Michel de Montaigne
1533 – 1592
Who was Michel de Montaigne?
Michel Eyquem de Montaigne was one of the most influential writers of the French Renaissance, known for popularizing the essay as a literary genre, and commonly thought of as the father of modern skepticism. He became famous for his effortless ability to merge serious intellectual exercises with casual anecdotes and autobiography—and his massive volume Essais contains, to this day, some of the most widely influential essays ever written. Montaigne had a direct influence on writers all over the world, including René Descartes, Blaise Pascal, Jean-Jacques Rousseau, Albert Hirschman, William Hazlitt, Ralph Waldo Emerson, Friedrich Nietzsche, Stefan Zweig, Eric Hoffer, Isaac Asimov, and possibly on the later works of William Shakespeare.
In his own time, Montaigne was admired more as a statesman than as an author. The tendency in his essays to digress into anecdotes and personal ruminations was seen as detrimental to proper style rather than as an innovation, and his declaration that, 'I am myself the matter of my book', was viewed by his contemporaries as self-indulgent. In time, however, Montaigne would be recognized as embodying, perhaps better than any other author of his time, the spirit of freely entertaining doubt which began to emerge at that time. He is most famously known for his skeptical remark, 'Que sçay-je?'. Remarkably modern even to readers today, Montaigne's attempt to examine the world through the lens of the only thing he can depend on implicitly—his own judgment—makes him more accessible to modern readers than any other author of the Renaissance. Much of modern literary non-fiction has found inspiration in Montaigne and writers of all kinds continue to read him for his masterful balance of intellectual knowledge and personal story-telling.

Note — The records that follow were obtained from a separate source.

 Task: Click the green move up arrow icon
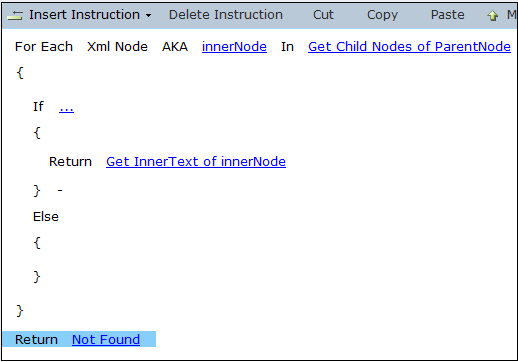pyautogui.click(x=493, y=15)
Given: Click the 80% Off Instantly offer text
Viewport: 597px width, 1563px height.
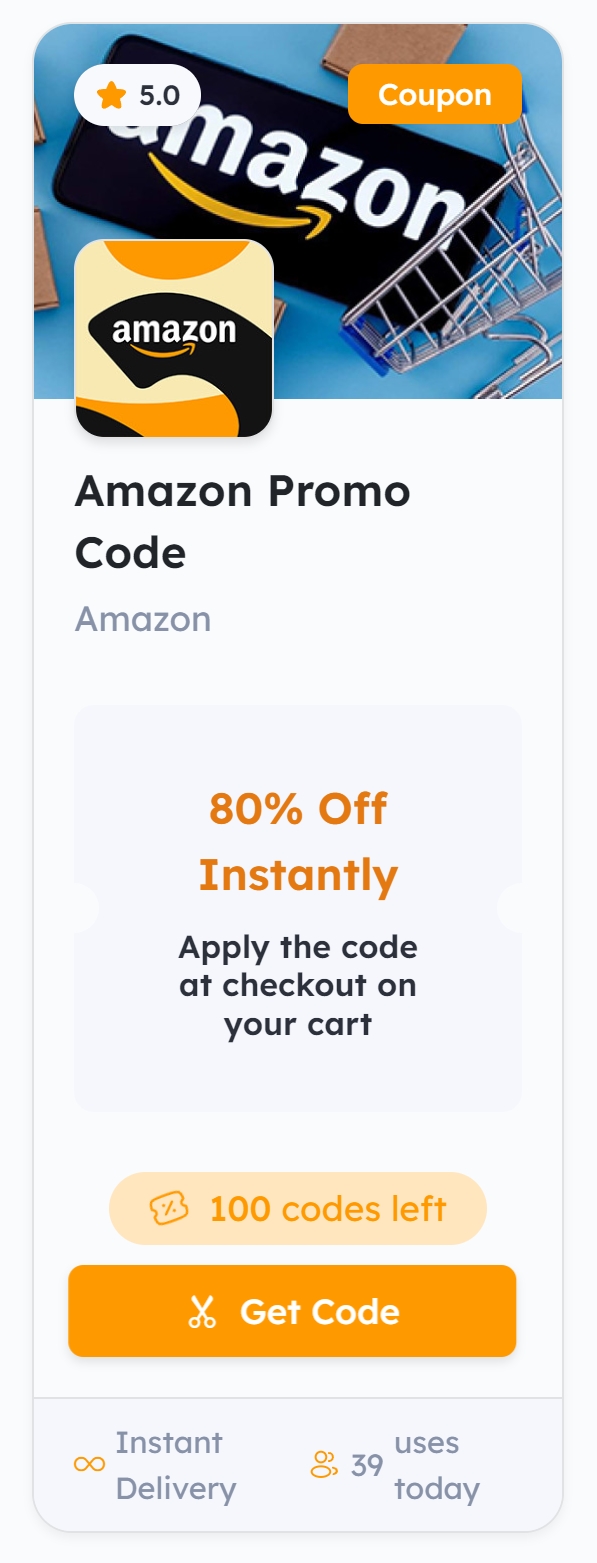Looking at the screenshot, I should pos(298,840).
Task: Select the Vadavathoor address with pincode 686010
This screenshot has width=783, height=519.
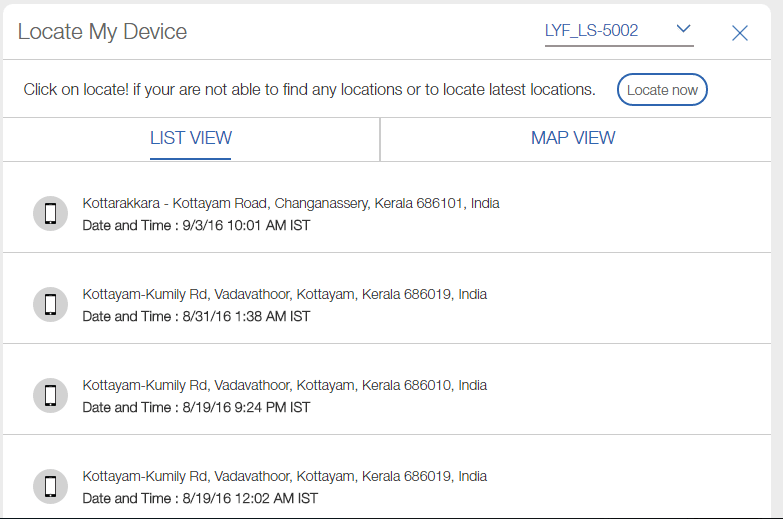Action: click(285, 385)
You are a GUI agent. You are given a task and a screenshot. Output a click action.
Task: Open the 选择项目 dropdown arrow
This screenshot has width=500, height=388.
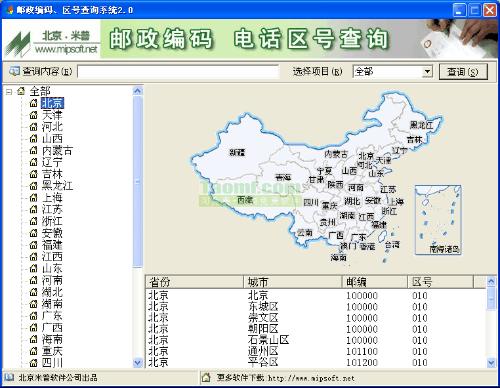point(427,72)
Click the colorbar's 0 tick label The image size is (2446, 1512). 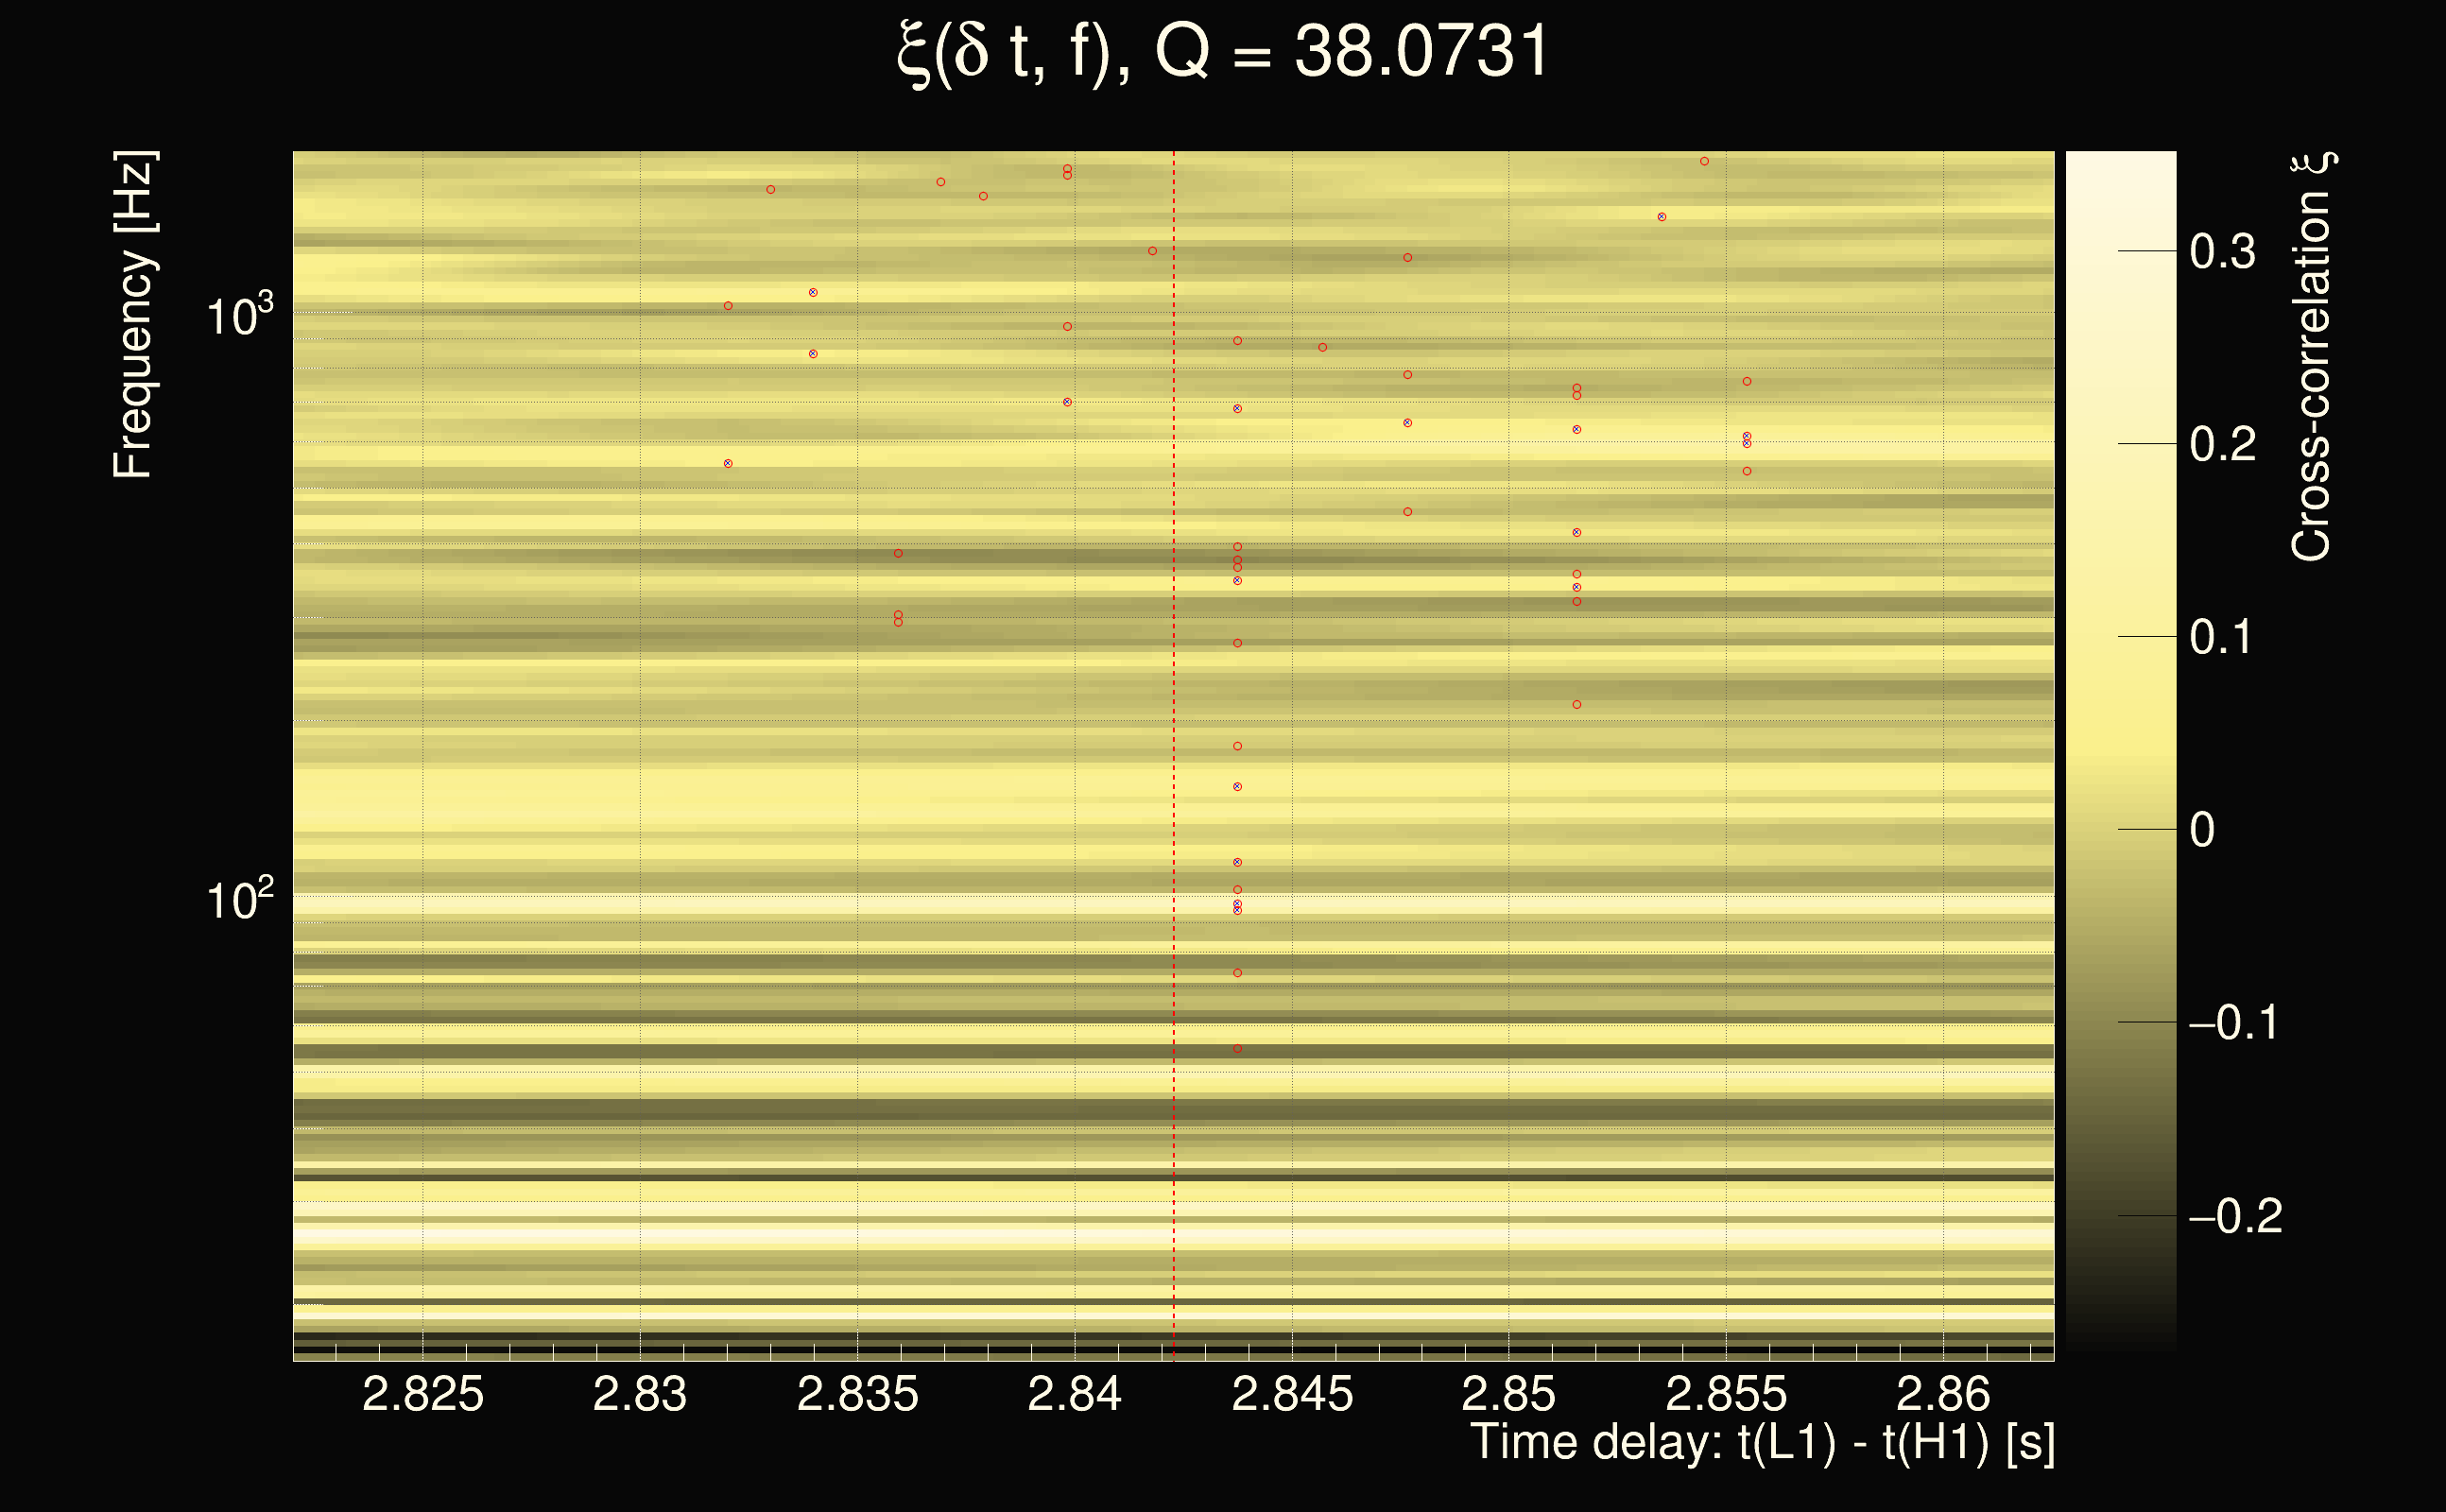2202,830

- Each man calls barbarism whatever is not his own practice...for we have no other criterion of reason than the example and idea of the opinions and customs of the country we live in.
- Once you have decided to keep a certain pile, it is no longer yours; for you can't spend it.
- It is a common seen by experience that excellent memories do often accompany weak judgments.
- The confidence in another man's virtue is no light evidence of a man's own, and God willingly favors such a confidence.
- I quote others in order to better express myself.
- Virtue craves a steep and thorny path.
- If there is such a thing as a good marriage, it is because it resembles friendship rather than love.
- There is not much less vexation in the government of a private family than in the managing of an entire state.
- We only labor to stuff the memory, and leave the conscience and the understanding unfurnished and void.
- I consider myself an average man, except in the fact that I consider myself an average man.